2. Sombreval le 23/12/2009 12:35
Je comprends votre colère. La compromission des évêques, des derniers pratiquants, de «l’intelligentsia» catholique dans son ensemble est telle qu’il ne faut pas attendre de leur part le moindre acte de contestation. Aucune parole non plus de révolte ou d’indignation. Ils font partie du système comme chacun sait. Un système grotesque, dégradant, ordonné à l’avilissement des êtres et de l’intelligence. Dans leurs «écoles», on s’emploie d’ailleurs à former la future génération chargée de le perpétuer.
Mêler Dieu à cette faillite, c’est faire preuve d’un aveuglement tout aussi coupable. Dieu a été banni de nos sociétés depuis longtemps. Dans un contexte de déliquescence généralisée, Dieu ne semble servir à rien, comme vous dites, car il laisse à l’homme l’usage de la liberté. Il peut donc descendre plus bas, encore plus bas qu’aujourd’hui. Satan semble avoir vaincu. Mais c’est un leurre. Car en fait sa défaite est déjà consommée. Lisez l’apocalypse de saint Jean, chapitre 12. Le Diable se déchaîne avec le rage d’un vaincu dont les jours sont comptés. C’est ce que nous voyons aujourd’hui. Le monde plus que jamais semble «plongé dans le Malin» comme dit saint Jean (saint Jean, ch 5). Mais dit-il aussi, «tout ce qui est né de Dieu, surmonte le monde, et ce qui nous fait surmonter le monde c’est notre foi».
3. Colere divine le 23/12/2009 20:52
Tout ceci est conforme aux enseignements de J.P II dans ses homélies du mercredi !
Lire le livre "la sexualité selon Jean-Paul II de Yves Semen, Presses de la Renaissance.
4. ricobanga le 30/12/2009 14:52
Le catéchisme de l'Église a évolué à travers tous les conciles en fonction des objections du temps, c'est à dire en fonction de l'évolution de la pensée profane. On a le droit de penser que Vatican II a été trop précipité ou qu'il a été pris au dépourvu par la soudaineté de la révolution des mœurs alors qu'il avait été initialement rendu nécessaire par les objections de la science grâce à l'éclairage de Theilhard. On peut certes regretter le zèle de sexologue qui en font un peu trop pour promouvoir leur business, dans le mouvement général de vouloir tout concilier.

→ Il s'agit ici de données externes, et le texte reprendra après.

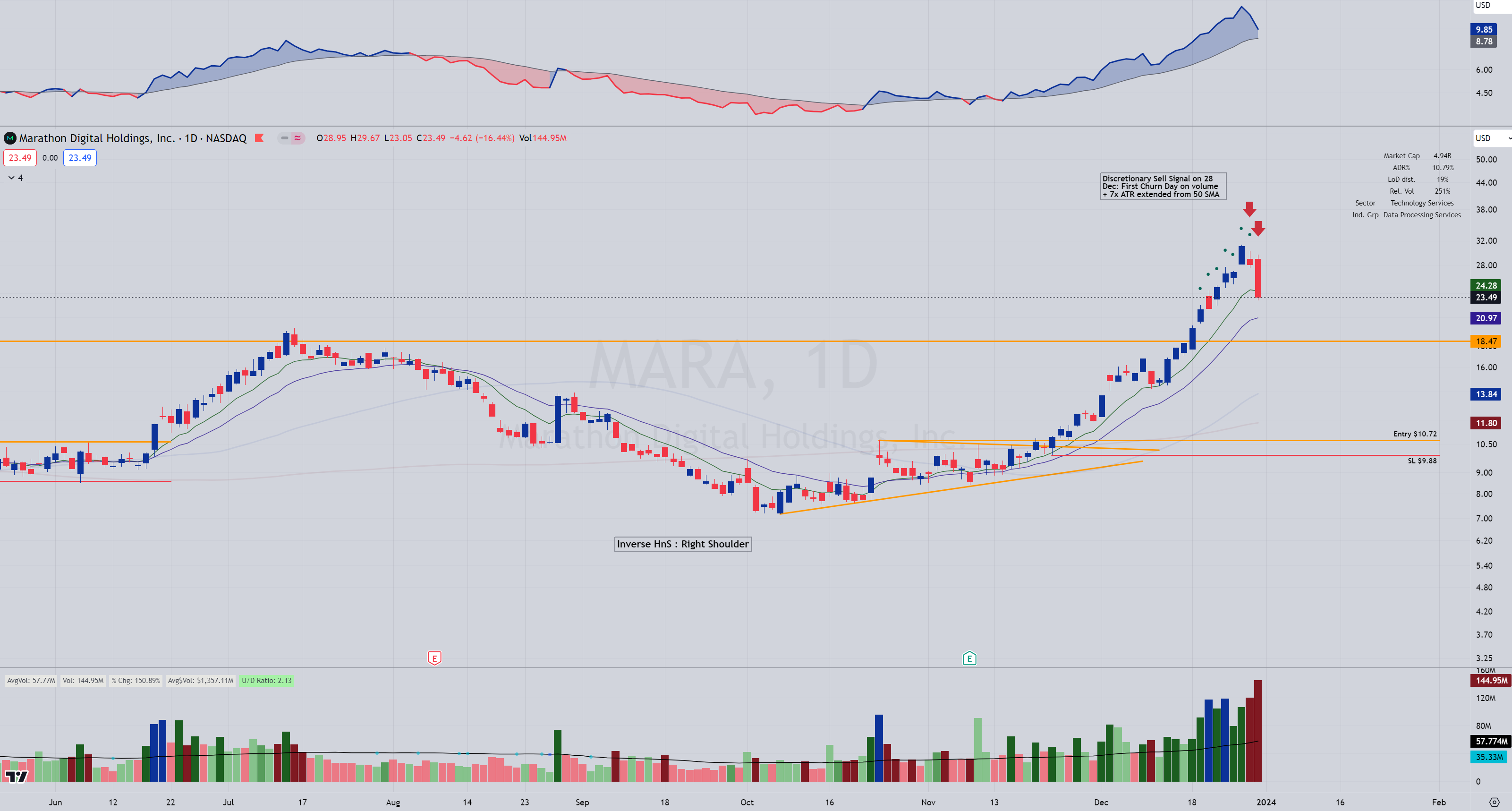Open the red earnings E marker
The width and height of the screenshot is (1512, 811).
pyautogui.click(x=434, y=658)
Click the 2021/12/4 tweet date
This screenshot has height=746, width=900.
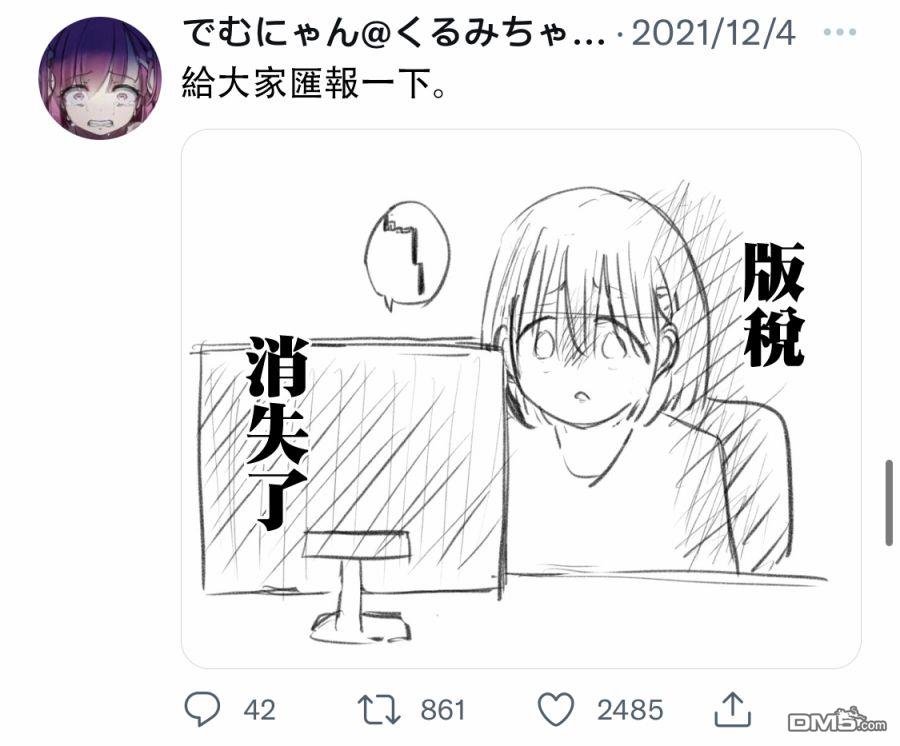pos(714,33)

l'Eglise a toujours payé cher ses stagnations et il est probable que les églises seraient aussi vides qu'elles l'étaient au XVIIIe sans cette adaptation. Ou en serions nous alors ?

Le Christ est venu pour les pêcheurs et a toujours adapté son discours à son auditoire.
Ne soyez pas les pharisiens de notre temps.
5. théophile le 14/03/2010 14:40
L'anonyme sombreval n'a visiblement pas lu l'ouvrage dont il parle et à propos duquel il multiplie les contresens. Il se contente d'en extraire quelques citations hors contexte.
Pour vous faire un avis personnel, faites l'effort de lire, dans cet ouvrage très complet, l'étude philosophique approfondie, ainsi que la partie biblique, patristique et théologique (notamment sur le théologien allemand Urs von Balthasar ou le Pape Jean-Paul II qui développe une théologie remarquable du corps).
Vous comprendrez vite qu'il s'agit de tout autre chose.
Il est regrettable qu'on se permette des attaques d'une bassesse et d'une vulgarité aussi crasses, qui ne reflètent que les préoccupations de celui qui les profère. Une telle absence de pensée est consternante.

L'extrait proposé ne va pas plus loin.